I received a notification that an OA member was going to speak at a group for anorexics and bulimics. Even though it meant driving into the city, I went. It was uncanny: the speaker’s background and occupation were just like mine, and of course, she did everything I did with the food—bingeing, vomiting, having to get rid of the evidence and hide wrappers . . . but my life was not too bad.

Then the man in my life left, and life was bad.

I went to a meeting at a deserted school. There were three newcomers (including me), but no one else. I remembered I could call an OA help line. This was before there were such things as mobile phones, so I went to a phone box and told a girl who was using the phone that I wanted to make a call.

The OA volunteer told me the meeting’s start time was now a half-hour later. Then he said, “I hope this is for you—you sound so desperate.”

I thought, “Me, desperate? I’ve driven to the middle of nowhere and crossed a major highway at night, which I avoid doing even during the day, and I kicked someone out of a phone box—I am not desperate!”
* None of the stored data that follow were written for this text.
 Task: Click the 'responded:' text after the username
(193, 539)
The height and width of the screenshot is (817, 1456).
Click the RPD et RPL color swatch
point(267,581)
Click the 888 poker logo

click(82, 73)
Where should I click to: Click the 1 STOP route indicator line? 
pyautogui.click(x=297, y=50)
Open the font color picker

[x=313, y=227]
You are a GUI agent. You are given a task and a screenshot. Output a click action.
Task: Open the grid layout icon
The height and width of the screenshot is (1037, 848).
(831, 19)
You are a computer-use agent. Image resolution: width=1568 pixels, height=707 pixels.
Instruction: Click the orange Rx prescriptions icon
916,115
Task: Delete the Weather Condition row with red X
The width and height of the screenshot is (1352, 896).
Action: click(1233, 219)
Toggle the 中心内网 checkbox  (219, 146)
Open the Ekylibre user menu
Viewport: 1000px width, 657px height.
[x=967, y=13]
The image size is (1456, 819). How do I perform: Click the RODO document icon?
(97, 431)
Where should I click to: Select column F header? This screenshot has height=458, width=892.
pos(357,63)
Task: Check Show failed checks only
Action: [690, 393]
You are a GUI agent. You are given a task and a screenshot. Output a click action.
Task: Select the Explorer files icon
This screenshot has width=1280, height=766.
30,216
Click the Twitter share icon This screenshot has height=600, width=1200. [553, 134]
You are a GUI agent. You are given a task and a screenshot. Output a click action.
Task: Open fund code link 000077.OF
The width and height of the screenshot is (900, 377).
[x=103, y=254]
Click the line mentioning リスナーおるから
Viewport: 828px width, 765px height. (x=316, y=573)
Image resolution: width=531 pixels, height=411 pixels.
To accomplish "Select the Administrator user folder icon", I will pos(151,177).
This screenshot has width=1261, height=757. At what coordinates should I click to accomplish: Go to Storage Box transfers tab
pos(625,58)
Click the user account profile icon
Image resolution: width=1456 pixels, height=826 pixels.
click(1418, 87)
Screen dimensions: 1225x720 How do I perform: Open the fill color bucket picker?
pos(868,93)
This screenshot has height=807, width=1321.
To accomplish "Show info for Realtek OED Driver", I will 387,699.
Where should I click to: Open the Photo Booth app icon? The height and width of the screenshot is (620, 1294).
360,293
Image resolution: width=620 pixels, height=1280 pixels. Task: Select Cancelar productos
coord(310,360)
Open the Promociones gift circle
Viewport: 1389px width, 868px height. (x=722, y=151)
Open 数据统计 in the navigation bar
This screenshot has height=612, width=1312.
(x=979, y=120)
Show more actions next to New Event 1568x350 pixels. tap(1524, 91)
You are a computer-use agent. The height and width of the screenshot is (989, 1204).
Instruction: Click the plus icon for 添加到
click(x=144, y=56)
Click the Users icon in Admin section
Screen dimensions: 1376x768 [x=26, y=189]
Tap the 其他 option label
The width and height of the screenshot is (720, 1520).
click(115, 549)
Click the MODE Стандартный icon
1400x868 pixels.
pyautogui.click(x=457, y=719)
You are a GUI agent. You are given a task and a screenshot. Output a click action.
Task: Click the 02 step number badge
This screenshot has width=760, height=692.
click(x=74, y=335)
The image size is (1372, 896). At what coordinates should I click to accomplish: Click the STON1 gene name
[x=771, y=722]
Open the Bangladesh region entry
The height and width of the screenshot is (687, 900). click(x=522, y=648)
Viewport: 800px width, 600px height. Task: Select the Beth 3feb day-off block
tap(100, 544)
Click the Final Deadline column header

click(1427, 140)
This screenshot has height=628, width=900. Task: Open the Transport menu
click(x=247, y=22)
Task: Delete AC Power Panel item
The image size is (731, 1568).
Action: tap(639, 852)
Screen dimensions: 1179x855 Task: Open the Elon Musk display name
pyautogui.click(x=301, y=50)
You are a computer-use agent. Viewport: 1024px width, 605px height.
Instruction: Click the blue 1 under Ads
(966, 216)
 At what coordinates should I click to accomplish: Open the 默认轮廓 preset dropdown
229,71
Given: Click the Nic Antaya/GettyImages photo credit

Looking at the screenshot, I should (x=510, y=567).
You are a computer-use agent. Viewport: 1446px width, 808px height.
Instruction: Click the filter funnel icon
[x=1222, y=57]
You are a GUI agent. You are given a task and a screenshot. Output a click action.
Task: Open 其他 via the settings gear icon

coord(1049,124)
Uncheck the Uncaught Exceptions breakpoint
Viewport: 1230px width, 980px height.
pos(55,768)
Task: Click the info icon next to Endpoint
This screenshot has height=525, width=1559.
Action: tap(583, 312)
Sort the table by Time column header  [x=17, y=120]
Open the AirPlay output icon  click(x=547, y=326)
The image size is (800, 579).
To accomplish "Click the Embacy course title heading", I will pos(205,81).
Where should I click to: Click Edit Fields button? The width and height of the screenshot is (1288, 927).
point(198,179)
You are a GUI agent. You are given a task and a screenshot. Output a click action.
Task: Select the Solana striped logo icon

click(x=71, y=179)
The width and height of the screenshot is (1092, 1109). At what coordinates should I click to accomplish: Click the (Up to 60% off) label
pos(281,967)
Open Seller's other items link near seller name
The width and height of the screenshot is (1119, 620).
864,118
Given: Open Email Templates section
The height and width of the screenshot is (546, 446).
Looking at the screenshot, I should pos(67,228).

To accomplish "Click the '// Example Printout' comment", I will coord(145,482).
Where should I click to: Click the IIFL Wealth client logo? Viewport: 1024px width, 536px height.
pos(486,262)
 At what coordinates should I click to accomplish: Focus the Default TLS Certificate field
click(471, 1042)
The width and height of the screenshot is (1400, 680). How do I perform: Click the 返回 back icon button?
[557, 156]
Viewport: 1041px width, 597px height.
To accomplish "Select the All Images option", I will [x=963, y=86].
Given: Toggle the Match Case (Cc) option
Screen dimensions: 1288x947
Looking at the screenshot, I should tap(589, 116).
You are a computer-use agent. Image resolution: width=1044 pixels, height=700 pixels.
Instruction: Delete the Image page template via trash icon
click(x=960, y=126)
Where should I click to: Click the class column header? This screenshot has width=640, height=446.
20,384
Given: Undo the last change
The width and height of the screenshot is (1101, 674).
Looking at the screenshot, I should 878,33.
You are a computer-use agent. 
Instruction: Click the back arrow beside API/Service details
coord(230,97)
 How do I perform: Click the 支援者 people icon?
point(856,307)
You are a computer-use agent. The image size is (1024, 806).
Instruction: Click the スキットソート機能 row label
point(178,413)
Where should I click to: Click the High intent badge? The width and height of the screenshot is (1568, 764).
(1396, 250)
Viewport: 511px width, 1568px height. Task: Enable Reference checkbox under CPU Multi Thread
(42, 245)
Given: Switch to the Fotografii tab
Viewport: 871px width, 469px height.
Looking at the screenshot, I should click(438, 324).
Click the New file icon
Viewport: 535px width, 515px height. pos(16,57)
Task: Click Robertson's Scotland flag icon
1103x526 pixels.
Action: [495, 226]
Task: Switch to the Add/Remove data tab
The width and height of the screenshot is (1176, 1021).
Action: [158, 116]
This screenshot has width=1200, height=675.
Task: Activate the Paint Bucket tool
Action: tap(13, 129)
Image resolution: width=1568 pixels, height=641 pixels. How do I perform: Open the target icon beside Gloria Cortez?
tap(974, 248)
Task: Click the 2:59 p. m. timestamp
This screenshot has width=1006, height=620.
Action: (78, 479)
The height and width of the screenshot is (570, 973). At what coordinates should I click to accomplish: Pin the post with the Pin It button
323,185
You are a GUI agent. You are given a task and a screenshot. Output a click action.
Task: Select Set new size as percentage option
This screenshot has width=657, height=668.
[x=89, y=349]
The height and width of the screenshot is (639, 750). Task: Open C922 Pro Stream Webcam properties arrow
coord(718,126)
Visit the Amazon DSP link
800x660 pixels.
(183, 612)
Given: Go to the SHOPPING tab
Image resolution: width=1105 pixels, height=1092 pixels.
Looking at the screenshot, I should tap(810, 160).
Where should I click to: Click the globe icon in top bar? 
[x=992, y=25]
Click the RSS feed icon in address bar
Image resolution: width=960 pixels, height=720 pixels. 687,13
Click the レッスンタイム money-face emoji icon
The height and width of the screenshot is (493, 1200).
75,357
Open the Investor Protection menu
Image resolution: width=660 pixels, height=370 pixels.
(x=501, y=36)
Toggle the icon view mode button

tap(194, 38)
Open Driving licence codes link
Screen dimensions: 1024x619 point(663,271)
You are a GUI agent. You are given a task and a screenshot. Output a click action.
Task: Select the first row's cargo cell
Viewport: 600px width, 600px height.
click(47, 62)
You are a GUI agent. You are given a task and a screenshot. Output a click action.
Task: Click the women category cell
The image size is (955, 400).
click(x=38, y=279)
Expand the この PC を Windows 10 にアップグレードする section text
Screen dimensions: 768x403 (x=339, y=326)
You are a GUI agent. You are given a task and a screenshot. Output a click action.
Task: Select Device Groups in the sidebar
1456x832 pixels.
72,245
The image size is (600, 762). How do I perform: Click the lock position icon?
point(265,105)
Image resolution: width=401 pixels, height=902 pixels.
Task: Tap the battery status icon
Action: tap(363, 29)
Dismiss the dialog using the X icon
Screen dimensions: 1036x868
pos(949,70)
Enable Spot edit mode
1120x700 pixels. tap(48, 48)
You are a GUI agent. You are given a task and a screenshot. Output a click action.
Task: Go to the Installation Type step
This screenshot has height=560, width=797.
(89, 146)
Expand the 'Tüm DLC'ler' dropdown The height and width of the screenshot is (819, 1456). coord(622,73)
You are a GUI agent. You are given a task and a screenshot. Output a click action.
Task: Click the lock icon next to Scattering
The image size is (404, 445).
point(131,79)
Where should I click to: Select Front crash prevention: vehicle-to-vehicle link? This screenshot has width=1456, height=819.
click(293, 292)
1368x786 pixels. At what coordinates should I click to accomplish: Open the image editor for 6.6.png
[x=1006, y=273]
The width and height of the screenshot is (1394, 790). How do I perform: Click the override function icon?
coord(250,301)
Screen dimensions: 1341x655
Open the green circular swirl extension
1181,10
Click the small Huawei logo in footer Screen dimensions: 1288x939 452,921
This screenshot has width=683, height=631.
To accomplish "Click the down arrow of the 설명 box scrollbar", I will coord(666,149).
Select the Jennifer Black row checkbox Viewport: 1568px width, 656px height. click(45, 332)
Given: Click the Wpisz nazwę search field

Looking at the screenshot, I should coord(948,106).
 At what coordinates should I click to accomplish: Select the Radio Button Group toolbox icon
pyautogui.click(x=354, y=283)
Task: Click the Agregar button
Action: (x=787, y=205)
When I got back to the meeting room, more people were there. I walked into the room and for the first time in my life did not feel I was on the outside looking in. When they read “Welcome to Overeaters Anonymous. Welcome home!” I knew I was at home. And when I read those first three Steps and found I could believe in a Higher Power without having to belong to a religion, I thought all my Christmases had come at once. And then someone offered to meet me halfway so I did not have to cross the highway. Someone went into the city and bought me a Big Book. Someone rang me the next day.

I would like to say I have been well since then, but I had a bad relapse when my mother died. I ended up in the hospital, but I knew if there was an answer—though I was not sure there was—it was in OA. So I kept coming back. OA did not give up on me (but that’s another story), and I did recover.

That first meeting was nearly thirty-four years ago, and I am still here. I was fortunate enough to get to meet some of the people who’d written that diet-magazine article long ago, and I was able to say thank you.

Someone helped me when I was desperate, and if I can help someone else, that will be the reason I am here.